Mahkemece, işlemin inanç sözleşmesine dayalı olması nedeniyle yazılı delille kanıtlanabileceği, ancak davacı tarafça herhangi bir yazılı delil ibraz edilmediği, yemin teklif etme hakkından da vazgeçtiği gerekçesi ile kanıtlanamayan davanın reddine karar verilmiştir.
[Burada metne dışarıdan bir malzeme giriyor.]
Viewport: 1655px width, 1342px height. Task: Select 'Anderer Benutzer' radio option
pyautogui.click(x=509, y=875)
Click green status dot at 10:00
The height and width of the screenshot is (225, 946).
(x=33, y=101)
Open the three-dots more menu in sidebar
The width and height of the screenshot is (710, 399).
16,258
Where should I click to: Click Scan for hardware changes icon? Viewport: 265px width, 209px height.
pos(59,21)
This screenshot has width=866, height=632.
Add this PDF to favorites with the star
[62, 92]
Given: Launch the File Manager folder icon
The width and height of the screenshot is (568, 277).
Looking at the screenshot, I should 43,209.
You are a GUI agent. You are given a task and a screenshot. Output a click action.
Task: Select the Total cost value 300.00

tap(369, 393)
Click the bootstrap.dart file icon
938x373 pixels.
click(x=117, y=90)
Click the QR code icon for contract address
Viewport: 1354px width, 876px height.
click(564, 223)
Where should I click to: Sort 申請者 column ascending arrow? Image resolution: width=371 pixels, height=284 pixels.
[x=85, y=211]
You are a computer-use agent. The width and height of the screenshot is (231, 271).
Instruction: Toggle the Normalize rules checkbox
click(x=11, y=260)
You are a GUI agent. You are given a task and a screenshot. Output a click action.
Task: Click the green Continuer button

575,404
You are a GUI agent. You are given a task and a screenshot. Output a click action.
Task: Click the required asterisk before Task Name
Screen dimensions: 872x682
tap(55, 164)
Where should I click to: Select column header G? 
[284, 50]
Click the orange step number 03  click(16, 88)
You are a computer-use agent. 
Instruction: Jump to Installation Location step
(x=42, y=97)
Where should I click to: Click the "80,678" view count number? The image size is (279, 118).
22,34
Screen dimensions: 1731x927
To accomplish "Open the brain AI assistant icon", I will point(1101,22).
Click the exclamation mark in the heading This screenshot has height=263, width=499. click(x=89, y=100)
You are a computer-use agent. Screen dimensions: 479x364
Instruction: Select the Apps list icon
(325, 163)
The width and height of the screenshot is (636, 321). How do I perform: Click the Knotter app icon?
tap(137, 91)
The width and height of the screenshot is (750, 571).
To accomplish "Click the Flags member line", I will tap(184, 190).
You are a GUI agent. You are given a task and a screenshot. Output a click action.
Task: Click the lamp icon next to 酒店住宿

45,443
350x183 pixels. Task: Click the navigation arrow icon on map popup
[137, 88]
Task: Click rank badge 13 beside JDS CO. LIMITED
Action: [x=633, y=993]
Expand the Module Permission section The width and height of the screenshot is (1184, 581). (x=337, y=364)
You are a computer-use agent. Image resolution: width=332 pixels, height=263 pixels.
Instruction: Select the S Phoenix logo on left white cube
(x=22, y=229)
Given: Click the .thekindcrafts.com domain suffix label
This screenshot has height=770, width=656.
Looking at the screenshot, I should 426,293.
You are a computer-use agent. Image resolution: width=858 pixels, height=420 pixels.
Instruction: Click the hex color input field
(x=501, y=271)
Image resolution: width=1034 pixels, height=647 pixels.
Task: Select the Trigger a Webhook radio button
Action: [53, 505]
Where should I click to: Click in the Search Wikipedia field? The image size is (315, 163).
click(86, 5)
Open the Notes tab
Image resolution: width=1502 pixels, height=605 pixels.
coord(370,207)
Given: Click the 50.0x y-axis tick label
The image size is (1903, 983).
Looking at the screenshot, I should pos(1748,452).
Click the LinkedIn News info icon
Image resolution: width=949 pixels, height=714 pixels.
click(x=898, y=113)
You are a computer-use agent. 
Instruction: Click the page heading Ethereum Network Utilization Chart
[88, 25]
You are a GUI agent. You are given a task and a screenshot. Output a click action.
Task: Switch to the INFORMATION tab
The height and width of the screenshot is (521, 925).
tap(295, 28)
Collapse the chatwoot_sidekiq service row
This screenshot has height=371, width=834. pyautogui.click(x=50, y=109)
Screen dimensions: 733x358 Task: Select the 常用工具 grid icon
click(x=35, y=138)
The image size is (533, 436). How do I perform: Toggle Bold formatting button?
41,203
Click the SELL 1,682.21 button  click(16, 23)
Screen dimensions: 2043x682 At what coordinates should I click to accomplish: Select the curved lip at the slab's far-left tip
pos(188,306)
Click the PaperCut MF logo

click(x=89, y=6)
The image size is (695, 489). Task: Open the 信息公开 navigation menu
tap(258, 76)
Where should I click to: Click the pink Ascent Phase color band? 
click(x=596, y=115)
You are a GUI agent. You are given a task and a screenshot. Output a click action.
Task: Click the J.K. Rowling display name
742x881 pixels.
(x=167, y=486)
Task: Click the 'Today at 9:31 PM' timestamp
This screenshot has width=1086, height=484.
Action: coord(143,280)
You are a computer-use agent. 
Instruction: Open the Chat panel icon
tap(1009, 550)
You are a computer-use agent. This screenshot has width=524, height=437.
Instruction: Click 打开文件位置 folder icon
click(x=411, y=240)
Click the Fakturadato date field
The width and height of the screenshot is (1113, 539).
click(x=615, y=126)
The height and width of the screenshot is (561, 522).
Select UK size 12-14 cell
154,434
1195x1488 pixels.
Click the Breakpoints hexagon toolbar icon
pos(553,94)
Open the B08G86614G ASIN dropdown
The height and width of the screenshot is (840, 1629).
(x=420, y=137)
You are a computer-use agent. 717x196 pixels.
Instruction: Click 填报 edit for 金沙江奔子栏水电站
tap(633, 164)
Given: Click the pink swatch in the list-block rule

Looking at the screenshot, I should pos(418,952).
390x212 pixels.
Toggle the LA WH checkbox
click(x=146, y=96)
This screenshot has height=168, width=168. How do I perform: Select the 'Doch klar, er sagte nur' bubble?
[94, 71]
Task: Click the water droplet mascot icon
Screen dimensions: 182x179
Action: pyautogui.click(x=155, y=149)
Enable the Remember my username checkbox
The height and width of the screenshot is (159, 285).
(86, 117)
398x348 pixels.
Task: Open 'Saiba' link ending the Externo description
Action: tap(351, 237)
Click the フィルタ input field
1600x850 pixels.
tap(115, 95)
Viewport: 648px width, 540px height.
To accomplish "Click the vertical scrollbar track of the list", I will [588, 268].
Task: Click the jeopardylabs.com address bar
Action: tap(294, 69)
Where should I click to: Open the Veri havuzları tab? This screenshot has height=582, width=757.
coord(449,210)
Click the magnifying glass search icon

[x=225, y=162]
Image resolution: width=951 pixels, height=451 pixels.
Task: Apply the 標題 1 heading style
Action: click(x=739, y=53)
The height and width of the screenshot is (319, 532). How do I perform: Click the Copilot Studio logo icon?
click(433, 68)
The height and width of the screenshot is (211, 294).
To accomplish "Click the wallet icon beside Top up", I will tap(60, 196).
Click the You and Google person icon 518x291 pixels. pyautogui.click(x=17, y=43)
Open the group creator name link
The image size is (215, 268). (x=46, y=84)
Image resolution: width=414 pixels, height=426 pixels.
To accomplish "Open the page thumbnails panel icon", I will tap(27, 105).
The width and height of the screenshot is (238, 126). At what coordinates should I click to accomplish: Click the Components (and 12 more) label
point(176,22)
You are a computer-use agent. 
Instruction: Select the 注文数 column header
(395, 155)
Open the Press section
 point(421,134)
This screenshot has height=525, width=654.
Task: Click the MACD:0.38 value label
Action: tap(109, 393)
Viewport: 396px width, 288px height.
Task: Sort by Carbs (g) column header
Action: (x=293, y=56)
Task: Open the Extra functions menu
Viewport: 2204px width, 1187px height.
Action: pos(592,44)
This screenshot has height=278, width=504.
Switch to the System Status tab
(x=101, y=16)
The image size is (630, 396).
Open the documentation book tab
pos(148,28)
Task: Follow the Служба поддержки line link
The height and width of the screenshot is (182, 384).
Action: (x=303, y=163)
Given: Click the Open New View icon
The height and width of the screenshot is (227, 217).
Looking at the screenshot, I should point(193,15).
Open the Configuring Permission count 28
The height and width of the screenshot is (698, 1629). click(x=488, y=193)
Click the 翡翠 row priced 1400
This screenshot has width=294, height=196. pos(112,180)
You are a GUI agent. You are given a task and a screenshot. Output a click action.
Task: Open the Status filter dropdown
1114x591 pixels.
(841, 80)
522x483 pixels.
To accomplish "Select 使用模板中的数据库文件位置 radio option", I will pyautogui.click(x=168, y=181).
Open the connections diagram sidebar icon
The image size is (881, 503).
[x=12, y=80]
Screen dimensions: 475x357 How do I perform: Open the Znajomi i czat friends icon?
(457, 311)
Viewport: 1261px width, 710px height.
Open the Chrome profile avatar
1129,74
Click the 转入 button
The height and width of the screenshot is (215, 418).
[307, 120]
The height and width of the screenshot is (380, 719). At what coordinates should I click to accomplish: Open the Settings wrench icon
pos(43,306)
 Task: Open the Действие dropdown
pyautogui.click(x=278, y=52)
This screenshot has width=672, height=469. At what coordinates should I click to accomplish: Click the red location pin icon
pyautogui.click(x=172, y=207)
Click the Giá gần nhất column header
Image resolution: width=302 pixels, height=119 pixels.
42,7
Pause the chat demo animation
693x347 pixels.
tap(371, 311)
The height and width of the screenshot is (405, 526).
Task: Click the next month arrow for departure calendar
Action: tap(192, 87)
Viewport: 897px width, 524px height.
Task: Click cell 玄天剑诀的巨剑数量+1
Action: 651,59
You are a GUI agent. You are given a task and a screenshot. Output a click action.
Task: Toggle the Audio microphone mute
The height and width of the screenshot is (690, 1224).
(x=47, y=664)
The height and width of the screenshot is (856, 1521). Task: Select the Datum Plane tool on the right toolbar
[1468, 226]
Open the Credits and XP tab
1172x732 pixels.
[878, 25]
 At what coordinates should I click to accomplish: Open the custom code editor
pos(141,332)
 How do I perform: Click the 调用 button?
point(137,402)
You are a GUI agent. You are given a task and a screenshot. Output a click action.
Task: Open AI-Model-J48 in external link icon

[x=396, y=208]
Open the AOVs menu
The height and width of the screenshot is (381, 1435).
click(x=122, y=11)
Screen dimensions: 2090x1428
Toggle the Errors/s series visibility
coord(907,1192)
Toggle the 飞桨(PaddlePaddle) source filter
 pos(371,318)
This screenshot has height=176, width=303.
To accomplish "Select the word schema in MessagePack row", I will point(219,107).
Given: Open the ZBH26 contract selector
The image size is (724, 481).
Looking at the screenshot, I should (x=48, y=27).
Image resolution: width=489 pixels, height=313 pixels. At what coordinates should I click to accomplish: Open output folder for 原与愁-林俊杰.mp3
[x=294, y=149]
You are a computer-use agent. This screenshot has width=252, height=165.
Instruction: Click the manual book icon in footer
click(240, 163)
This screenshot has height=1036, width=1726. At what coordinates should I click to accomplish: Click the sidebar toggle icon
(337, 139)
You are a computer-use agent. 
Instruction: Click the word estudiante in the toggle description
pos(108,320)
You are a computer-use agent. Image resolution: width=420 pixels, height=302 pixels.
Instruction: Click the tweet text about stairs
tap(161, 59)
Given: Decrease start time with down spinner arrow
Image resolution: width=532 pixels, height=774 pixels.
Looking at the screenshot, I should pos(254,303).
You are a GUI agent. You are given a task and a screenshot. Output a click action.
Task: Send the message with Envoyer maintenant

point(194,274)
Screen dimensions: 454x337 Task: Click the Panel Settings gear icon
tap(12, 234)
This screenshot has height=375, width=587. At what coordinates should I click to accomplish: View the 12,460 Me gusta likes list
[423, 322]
Karar, davacı vekili tarafından süresinde temyiz edilmiş olmakla; Tetkik Hakimi …’ın raporu okundu. Düşüncesi alındı. Dosya incelendi. Gereği görüşülüp, düşünüldü.
-KARAR-
Dosya içeriğine, toplanan delillere, hükmün dayandığı yasal ve hukuksal gerekçeye, delillerin takdirinde bir isabetsizlik bulunmamasına, özellikle; 6100 sayılı Hukuk Muhakemeleri Kanunu’nun 74. maddesi hükmü gereğince davacı vekilinin vekaletnamesinde; ”yemin teklif etme konusunda” özel yetkisi mevcut değil ise de, davacı asilin dava dilekçesinde yemin deliline açıkça dayandığı, vekilinin, davalı tarafa yemin teklif ettiği 06.05.2014 tarihli celsede ve yine yemin delillinden vazgeçtiğini bildirdiği 10.07.2014 tarihli celsede davacı asilin hazır olduğu ve bu hususlara karşı çıkmadığı, ne var ki, yemin deliline dayanan davacı tarafın yemin metnini 19.02.2014 havale tarihli dilekçe ile evrak arasına sunduğu, vekaletnamesinde ”yemini kabul” konusunda özel yetkisi bulunan davalı vekilinin 06.05.2014 tarihli celsede, yemin teklifini kabul ederek, davalıyı gelecek celse hazır edeceğini bildirdiği, 6100 sayılı HMK’nın 227/2. maddesi hükmü gereğince; ”Yemin teklif olunan kimse, yemini edaya hazır olduğunu bildirdikten sonra, diğer taraf teklifinden vazgeçerek başka bir delile dayanamaz ve yeni bir delil de gösteremez” hükmü karşısında davacı tarafın son celse yeniden yemin teklifine dayandığını bildirmiş olmasının
sonuca etkili olmadığı gözetilerek yazılı olduğu üzere karar verilmiş olmasında bir isabetsizik yoktur. Davacı vekilinin temyiz itirazları yerinde değildir. Reddiyle usul ve yasaya uygun olan hükmün ONANMASINA, aşağıda yazılı 4.00.-TL. bakiye onama harcının temyiz eden davacıdan alınmasına, 28.04.2016 tarihinde oybirliğiyle karar verildi.